# "Possibility of Hope" - new Sapp mp3



## Aaron Sapp (May 15, 2008)

Ladies!  

Been awhile ~ would like to share this orchestral/choral piece I recently finished. The english horn solos and choir is live. 

( http://www.aaronsapp.com/aaronsapp_-_possibility_of_hope.mp3 (http://www.aaronsapp.com/aaronsapp_-_po ... f_hope.mp3) ) 


*Strings*: SI, QLSO, custom 

*Brass*: SI, custom 

*Woods*: VSL, SI, custom

*Percussion*: True Strike

*Misc:* Trilogy, Michiel Post PMI Bosendorfer, Sonic Implants Harp


----------



## IvanP (May 15, 2008)

Really nice, Aaron, one of the best I've heard from you if not the best...

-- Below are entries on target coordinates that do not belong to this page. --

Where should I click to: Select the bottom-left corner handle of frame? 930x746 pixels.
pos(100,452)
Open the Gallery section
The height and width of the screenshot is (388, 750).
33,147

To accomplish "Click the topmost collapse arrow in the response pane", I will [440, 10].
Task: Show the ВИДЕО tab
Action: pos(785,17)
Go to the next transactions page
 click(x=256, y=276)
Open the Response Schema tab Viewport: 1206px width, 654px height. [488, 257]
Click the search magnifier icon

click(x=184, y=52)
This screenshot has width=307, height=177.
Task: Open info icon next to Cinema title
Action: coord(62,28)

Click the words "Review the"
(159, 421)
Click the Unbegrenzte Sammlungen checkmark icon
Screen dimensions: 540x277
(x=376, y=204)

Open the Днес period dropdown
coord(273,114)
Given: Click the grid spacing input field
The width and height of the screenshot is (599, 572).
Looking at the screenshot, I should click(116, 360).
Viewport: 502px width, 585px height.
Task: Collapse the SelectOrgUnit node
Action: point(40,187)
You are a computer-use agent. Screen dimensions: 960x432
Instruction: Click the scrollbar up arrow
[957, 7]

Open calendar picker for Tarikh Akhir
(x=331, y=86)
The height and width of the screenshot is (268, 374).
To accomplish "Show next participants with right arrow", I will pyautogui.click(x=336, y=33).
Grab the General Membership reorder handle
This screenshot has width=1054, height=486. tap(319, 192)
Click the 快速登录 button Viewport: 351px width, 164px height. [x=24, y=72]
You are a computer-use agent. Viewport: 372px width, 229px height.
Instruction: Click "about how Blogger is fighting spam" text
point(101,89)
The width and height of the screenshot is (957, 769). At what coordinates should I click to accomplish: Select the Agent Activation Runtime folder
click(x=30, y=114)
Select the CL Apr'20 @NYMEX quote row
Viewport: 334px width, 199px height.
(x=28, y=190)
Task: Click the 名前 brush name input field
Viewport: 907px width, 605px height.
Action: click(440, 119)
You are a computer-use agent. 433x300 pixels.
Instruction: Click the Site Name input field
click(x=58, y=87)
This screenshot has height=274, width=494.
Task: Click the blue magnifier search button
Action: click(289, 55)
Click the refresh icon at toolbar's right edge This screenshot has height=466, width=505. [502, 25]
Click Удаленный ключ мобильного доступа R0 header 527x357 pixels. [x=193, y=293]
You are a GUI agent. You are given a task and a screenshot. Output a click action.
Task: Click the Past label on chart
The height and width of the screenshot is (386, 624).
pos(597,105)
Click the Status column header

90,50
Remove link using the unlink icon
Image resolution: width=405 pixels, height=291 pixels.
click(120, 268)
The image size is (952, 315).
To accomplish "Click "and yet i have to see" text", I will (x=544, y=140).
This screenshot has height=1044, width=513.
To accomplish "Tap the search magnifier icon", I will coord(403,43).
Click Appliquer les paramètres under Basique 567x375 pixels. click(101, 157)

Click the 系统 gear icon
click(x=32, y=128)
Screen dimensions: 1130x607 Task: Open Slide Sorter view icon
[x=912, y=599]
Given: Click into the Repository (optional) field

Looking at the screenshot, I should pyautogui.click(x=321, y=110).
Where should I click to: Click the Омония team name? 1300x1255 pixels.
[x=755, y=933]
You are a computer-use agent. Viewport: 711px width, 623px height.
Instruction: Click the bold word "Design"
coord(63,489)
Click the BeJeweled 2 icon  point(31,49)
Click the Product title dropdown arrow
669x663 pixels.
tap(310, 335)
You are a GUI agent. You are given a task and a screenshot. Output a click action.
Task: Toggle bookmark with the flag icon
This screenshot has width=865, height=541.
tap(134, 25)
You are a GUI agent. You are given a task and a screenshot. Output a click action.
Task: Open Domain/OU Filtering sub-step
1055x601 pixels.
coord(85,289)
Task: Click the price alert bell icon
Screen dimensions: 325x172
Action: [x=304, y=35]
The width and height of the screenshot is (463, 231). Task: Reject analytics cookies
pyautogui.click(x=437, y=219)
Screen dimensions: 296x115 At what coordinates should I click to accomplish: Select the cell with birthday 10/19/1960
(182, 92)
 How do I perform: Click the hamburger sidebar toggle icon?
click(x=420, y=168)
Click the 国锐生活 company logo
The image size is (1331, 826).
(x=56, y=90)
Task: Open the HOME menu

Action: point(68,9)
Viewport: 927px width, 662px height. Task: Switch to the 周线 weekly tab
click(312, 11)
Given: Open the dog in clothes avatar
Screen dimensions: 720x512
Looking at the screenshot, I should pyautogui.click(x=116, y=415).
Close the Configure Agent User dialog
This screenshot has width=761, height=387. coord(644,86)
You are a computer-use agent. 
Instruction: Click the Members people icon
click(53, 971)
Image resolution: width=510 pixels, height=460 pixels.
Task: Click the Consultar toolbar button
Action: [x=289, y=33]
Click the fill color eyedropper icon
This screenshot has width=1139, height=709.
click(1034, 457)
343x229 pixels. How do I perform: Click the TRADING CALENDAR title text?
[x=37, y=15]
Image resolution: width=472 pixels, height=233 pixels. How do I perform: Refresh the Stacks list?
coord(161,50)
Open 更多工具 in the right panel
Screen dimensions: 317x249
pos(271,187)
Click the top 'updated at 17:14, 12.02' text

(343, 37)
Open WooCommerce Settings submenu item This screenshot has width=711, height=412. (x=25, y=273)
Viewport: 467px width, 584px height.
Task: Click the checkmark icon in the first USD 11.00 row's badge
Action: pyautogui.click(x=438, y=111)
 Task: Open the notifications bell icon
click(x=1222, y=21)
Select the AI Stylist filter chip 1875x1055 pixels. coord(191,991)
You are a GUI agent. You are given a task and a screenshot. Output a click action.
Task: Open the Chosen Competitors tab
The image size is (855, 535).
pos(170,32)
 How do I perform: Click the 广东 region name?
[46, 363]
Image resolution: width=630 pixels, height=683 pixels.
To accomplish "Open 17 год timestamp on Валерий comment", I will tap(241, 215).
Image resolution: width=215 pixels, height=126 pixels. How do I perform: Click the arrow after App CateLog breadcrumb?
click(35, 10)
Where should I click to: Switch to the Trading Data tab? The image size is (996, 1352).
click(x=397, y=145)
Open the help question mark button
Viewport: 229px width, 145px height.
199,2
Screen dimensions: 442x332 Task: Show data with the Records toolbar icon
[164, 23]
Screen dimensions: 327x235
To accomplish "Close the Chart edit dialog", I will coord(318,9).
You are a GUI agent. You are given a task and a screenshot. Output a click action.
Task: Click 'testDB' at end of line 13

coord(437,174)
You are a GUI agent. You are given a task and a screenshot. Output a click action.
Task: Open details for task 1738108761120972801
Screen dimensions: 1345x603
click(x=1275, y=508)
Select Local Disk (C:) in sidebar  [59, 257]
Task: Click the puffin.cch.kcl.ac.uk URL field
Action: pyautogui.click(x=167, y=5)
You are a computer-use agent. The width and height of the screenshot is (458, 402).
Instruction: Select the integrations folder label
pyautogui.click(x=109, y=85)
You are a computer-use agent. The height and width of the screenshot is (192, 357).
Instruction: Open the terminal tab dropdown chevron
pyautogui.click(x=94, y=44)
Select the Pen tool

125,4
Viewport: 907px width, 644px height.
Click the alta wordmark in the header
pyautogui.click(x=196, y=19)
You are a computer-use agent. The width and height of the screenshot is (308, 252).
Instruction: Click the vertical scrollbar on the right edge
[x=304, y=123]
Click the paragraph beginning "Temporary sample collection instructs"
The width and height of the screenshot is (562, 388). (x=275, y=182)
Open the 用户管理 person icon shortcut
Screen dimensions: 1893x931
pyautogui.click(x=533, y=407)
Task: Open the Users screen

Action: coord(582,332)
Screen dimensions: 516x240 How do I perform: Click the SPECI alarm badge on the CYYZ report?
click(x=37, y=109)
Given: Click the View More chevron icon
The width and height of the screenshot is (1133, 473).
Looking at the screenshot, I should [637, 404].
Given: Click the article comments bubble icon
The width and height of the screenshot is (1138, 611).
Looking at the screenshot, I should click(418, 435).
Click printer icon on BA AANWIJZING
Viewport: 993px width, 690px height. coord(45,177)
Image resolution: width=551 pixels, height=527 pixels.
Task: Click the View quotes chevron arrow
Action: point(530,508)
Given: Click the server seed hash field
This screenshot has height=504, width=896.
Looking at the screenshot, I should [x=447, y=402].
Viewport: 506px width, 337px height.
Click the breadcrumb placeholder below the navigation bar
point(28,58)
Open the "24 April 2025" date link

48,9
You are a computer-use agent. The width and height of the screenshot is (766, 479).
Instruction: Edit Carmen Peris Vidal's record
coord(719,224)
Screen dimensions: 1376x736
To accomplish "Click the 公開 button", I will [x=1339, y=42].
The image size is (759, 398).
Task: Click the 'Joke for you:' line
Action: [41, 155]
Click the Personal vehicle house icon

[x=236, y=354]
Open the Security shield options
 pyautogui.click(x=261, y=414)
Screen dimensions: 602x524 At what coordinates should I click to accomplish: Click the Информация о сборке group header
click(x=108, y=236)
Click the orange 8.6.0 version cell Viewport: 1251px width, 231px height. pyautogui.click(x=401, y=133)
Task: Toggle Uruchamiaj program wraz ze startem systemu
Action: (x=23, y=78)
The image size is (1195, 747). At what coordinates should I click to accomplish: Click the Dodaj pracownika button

I'm quite blown away by the composition, excellent use of build up, tension and climatic moments...

What are you using to make those string section sound so legato without using Vsl? I take those are Vi pro strings, right? 

Thks for sharing, 

Iván


----------



## Frederick Russ (May 15, 2008)

Very nice! Great mix - choral parts are quite good. Nice brass - wonder which one's those are? 

Nice writing man - keep it up.


----------



## JBacal (May 15, 2008)

Enjoyed this!! Choir has as wonderful quality.

Best,
Jay


----------



## nikolas (May 15, 2008)

Hey Aaron, darling. 

Typing as I'm listening.

I think that the rendering is great. The choir works like a treat! Reverb is right there, perfect. The small pattern going from here to there, etc, also works a treat!

In general this is an excellent piece of art!


----------



## Colin O'Malley (May 15, 2008)

One word: SUCKS

Just kidding  Great work Sapper. You have a very signature style and I dig this track. 

Colin


----------



## Mahlon (May 15, 2008)

Great!! Hey, what instrument is making the bass figure -- buuuum, ba dum dum dum, buuummm, ba dum dum dum -- that almost sounds like a delay effect?

Mahlon


----------



## Evan Gamble (May 15, 2008)

bout time this was finished :wink: 

Great piece dawg.


----------



## Aaron Sapp (May 15, 2008)

Thanks fellas.  You know how much I like to bring on the suck. 

*Mahlon*: The bass instrument you hear is indeed a Trilogy bass patch with a delay effect. 

*IvanP*: I used scripting for the legato effect. The violins are custom, but not VIPRO. 

Thanks for the listen!


----------



## Blackster (May 15, 2008)

Hi Aaron,

WOW ... this is excellent - sounds really great! Thank you for sharing


----------



## KingIdiot (May 15, 2008)

definitely brought the suck


----------



## Scott Cairns (May 16, 2008)

This piece sucks. You suck.

Im kidding! :D 

Did you follow up on those contacts I gave you? Get yer butt into the games industry pronto!


----------



## Waywyn (May 16, 2008)

You are the biggest Sappersucker ever ... and I am not kiddin' ... well yes maybe I do!! =o 

Seriously, great work dude! I really love your style!


----------



## rJames (May 16, 2008)

Very cool Aaron. Beautiful.

May I ask what this is for? I mean...what is this for?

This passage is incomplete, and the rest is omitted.